_Your instructions_
Instruction for the data below: set down exactly the lines from the line with "Bioguiden (106, 24)" to the line with "Learn More (46, 506)", inclusive, and no others.
──────── Data for review ────────
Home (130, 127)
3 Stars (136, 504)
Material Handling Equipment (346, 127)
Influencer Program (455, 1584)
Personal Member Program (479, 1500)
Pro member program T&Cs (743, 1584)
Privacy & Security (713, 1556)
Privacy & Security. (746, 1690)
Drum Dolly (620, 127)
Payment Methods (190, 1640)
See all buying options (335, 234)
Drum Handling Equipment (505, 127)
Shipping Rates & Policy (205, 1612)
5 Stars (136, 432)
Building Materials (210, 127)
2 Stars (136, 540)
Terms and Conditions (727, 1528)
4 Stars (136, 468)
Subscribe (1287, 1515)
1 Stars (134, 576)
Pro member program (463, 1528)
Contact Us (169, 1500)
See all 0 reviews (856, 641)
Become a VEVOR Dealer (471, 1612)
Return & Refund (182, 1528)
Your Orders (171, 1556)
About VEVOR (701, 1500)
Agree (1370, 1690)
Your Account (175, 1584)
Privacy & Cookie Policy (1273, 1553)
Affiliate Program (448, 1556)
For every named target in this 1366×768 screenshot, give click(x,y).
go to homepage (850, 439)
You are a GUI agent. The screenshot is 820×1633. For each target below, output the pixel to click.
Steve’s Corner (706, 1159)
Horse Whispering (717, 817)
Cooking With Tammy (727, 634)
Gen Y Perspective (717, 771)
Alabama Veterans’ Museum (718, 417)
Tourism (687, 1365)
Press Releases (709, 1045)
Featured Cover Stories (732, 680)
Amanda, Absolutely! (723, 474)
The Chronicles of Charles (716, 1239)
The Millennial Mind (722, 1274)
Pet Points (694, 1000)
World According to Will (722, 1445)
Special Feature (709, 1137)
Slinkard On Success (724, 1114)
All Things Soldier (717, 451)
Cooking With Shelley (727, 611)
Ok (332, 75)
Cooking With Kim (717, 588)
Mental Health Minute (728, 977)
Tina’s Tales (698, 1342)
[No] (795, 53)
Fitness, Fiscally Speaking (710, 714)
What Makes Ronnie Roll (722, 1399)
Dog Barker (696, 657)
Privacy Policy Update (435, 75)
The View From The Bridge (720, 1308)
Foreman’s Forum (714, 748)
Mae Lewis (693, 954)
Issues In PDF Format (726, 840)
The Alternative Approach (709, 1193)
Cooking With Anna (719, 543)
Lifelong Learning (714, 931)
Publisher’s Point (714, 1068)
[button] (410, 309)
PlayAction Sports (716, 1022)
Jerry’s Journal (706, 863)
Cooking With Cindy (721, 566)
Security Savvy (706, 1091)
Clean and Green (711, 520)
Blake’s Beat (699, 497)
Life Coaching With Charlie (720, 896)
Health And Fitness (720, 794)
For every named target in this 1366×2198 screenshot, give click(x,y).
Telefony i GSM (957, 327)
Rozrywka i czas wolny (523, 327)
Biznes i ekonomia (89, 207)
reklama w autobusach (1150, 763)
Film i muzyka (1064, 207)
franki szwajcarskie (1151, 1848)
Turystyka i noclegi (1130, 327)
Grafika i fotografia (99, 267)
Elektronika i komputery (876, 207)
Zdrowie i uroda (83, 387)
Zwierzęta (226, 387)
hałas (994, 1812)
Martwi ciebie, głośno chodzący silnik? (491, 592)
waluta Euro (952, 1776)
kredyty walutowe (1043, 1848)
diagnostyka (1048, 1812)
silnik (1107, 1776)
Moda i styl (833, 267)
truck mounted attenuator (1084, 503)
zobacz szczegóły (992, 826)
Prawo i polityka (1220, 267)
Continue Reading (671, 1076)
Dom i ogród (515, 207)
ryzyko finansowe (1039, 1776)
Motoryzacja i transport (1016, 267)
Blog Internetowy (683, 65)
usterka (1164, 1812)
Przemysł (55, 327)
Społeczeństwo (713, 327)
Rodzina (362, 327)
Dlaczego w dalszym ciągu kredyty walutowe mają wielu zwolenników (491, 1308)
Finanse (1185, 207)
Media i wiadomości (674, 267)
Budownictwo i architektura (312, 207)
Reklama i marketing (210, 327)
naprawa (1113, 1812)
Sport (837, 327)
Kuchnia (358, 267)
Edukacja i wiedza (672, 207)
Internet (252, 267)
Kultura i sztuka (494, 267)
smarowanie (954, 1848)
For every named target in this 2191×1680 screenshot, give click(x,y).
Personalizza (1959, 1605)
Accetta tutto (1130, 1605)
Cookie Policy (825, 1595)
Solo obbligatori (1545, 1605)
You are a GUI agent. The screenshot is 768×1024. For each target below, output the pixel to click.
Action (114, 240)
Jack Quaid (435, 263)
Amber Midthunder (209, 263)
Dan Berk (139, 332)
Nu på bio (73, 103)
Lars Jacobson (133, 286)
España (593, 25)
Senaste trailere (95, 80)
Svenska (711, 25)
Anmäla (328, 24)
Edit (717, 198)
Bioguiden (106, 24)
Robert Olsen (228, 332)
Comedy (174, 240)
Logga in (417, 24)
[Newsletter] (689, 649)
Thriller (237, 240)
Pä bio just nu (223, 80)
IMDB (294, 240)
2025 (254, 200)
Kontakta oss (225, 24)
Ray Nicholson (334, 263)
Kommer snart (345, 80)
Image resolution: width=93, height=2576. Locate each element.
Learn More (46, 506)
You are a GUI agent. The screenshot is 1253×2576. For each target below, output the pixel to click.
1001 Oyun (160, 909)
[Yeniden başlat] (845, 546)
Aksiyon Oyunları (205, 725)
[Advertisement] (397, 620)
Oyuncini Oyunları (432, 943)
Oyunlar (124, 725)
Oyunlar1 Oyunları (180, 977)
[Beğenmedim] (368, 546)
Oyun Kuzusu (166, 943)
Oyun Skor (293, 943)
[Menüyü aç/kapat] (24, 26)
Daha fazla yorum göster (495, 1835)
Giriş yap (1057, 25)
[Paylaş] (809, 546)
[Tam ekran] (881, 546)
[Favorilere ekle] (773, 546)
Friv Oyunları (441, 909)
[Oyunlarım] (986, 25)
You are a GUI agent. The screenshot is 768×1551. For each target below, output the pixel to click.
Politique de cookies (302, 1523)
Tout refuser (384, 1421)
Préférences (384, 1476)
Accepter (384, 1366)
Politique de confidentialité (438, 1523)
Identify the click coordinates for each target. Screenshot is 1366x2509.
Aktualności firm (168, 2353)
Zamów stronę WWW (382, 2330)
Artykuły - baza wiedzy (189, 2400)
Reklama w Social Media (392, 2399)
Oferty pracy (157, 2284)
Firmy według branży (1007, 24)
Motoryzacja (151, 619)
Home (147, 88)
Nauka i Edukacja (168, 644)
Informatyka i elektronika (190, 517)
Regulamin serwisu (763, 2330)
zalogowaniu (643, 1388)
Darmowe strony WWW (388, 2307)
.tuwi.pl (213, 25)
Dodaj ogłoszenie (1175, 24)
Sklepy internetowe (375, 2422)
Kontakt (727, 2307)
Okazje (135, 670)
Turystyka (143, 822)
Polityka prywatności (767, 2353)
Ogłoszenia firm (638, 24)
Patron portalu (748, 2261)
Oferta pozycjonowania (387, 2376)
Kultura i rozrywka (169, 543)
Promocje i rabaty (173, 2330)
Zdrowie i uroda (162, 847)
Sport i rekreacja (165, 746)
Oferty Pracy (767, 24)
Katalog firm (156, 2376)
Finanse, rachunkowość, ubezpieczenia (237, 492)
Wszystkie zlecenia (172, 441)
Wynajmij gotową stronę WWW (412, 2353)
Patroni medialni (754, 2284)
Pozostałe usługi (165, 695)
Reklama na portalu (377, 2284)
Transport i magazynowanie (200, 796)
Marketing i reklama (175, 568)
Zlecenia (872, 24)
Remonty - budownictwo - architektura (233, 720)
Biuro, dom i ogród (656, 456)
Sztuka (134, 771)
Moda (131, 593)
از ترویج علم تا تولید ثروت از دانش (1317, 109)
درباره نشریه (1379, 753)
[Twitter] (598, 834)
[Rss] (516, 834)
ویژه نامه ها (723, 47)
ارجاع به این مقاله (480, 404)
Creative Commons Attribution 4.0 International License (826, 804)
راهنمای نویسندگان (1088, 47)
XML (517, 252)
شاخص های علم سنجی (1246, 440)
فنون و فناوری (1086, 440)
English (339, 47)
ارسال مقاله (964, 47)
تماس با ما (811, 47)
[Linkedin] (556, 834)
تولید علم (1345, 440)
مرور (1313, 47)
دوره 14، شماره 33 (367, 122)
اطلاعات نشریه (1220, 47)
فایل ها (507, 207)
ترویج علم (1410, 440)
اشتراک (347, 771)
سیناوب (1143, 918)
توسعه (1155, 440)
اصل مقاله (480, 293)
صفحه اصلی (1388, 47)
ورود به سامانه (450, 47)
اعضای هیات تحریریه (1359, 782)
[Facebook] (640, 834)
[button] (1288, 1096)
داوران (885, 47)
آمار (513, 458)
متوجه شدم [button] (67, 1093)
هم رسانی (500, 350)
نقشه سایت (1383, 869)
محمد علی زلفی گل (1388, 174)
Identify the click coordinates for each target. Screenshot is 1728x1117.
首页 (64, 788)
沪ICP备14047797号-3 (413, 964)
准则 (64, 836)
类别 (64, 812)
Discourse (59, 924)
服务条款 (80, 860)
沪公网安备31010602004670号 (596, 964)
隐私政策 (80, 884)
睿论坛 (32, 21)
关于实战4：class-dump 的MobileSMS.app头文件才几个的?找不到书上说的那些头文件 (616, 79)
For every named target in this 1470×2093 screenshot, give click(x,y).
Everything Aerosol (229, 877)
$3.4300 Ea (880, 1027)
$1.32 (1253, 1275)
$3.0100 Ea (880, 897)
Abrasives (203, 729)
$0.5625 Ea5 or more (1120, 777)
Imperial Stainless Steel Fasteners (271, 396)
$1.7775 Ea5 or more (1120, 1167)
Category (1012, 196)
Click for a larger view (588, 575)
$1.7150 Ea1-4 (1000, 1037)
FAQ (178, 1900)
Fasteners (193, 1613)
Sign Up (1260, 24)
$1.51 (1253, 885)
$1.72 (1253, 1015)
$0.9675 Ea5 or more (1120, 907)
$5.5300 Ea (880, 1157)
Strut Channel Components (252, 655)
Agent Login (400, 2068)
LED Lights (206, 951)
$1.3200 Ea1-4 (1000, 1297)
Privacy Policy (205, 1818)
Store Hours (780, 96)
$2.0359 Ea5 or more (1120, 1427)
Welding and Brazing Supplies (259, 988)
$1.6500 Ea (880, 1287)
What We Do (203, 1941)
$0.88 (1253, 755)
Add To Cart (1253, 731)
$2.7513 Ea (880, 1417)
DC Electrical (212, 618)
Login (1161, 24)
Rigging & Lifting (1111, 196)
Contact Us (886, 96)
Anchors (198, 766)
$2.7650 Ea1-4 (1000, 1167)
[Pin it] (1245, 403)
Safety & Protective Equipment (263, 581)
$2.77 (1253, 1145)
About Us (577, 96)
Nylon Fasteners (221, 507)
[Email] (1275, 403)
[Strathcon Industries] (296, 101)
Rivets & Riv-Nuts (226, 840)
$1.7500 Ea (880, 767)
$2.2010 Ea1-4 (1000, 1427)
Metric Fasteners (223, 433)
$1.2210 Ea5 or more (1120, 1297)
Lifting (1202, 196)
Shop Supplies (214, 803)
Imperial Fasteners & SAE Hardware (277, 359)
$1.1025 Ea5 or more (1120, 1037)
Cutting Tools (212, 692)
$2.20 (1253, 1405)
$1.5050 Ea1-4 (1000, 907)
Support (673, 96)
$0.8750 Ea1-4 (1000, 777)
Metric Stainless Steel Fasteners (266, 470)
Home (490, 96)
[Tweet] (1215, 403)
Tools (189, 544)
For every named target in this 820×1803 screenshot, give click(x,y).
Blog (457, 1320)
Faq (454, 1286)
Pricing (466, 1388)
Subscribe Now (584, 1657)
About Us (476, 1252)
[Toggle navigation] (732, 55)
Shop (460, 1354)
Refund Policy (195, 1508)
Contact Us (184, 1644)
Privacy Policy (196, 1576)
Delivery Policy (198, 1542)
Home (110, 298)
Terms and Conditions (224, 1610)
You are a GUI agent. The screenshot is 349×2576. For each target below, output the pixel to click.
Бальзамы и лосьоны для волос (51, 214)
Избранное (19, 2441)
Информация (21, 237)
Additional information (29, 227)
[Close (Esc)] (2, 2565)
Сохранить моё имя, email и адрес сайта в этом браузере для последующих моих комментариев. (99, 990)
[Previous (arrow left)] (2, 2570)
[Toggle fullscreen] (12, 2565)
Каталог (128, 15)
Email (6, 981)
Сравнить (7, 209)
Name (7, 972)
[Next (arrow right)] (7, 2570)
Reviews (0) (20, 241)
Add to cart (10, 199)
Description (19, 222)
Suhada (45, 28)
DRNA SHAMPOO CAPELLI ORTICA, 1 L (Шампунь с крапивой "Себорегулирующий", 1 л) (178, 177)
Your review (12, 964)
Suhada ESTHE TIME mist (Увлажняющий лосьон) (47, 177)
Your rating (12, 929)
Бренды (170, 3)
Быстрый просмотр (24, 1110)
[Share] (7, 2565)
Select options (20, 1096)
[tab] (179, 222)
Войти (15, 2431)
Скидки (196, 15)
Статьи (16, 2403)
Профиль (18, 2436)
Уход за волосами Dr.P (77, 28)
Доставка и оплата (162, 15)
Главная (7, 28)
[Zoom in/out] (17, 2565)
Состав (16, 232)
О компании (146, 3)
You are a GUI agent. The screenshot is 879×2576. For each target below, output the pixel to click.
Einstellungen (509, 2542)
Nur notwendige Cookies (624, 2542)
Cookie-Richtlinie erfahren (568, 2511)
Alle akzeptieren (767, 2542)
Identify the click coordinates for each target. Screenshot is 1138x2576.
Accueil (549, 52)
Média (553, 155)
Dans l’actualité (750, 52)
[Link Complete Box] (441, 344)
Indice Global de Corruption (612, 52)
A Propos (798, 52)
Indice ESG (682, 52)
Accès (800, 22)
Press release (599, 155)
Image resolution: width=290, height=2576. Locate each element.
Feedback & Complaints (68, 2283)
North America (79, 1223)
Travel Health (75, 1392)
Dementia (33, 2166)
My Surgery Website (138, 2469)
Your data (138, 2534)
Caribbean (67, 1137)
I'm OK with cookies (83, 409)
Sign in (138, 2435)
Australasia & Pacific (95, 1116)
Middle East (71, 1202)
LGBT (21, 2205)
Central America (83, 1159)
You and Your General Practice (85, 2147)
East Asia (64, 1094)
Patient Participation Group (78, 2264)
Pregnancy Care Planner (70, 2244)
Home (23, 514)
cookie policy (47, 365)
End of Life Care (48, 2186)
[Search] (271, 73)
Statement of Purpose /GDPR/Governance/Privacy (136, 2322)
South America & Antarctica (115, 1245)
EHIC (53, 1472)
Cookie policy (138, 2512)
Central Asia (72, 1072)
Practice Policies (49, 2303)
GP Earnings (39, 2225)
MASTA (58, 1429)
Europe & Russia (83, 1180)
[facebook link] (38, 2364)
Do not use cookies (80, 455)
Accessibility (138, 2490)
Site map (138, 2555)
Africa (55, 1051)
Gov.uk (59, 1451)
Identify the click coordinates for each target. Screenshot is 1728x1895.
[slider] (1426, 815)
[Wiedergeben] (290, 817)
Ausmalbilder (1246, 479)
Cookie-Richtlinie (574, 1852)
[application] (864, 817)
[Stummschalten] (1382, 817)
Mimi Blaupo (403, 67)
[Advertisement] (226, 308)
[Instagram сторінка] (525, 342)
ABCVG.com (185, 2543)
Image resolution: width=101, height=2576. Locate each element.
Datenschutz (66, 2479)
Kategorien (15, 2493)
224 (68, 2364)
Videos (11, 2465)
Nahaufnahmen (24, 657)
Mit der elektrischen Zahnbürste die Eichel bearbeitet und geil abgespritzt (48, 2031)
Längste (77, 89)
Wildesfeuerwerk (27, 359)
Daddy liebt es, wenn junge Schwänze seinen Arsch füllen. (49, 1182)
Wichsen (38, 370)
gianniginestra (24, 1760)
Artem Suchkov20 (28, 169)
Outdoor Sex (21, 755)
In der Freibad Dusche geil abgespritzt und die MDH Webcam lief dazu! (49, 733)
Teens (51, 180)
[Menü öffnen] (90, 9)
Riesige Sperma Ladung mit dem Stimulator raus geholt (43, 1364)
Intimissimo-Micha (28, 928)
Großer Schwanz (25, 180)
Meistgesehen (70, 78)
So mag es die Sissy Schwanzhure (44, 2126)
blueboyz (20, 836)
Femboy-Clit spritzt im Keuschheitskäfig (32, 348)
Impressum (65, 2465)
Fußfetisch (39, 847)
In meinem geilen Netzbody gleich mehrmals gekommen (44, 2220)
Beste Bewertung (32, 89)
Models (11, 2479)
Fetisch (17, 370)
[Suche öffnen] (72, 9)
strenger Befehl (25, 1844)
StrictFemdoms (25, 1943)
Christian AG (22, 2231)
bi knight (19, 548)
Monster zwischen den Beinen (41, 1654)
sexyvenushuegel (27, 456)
────────
_Answer box_
Bioguiden (106, 24)
Robert Olsen (228, 332)
Comedy (174, 240)
Logga in (417, 24)
[Newsletter] (689, 649)
Thriller (237, 240)
Pä bio just nu (223, 80)
IMDB (294, 240)
2025 (254, 200)
Kontakta oss (225, 24)
Ray Nicholson (334, 263)
Kommer snart (345, 80)
Image resolution: width=93, height=2576. Locate each element.
Learn More (46, 506)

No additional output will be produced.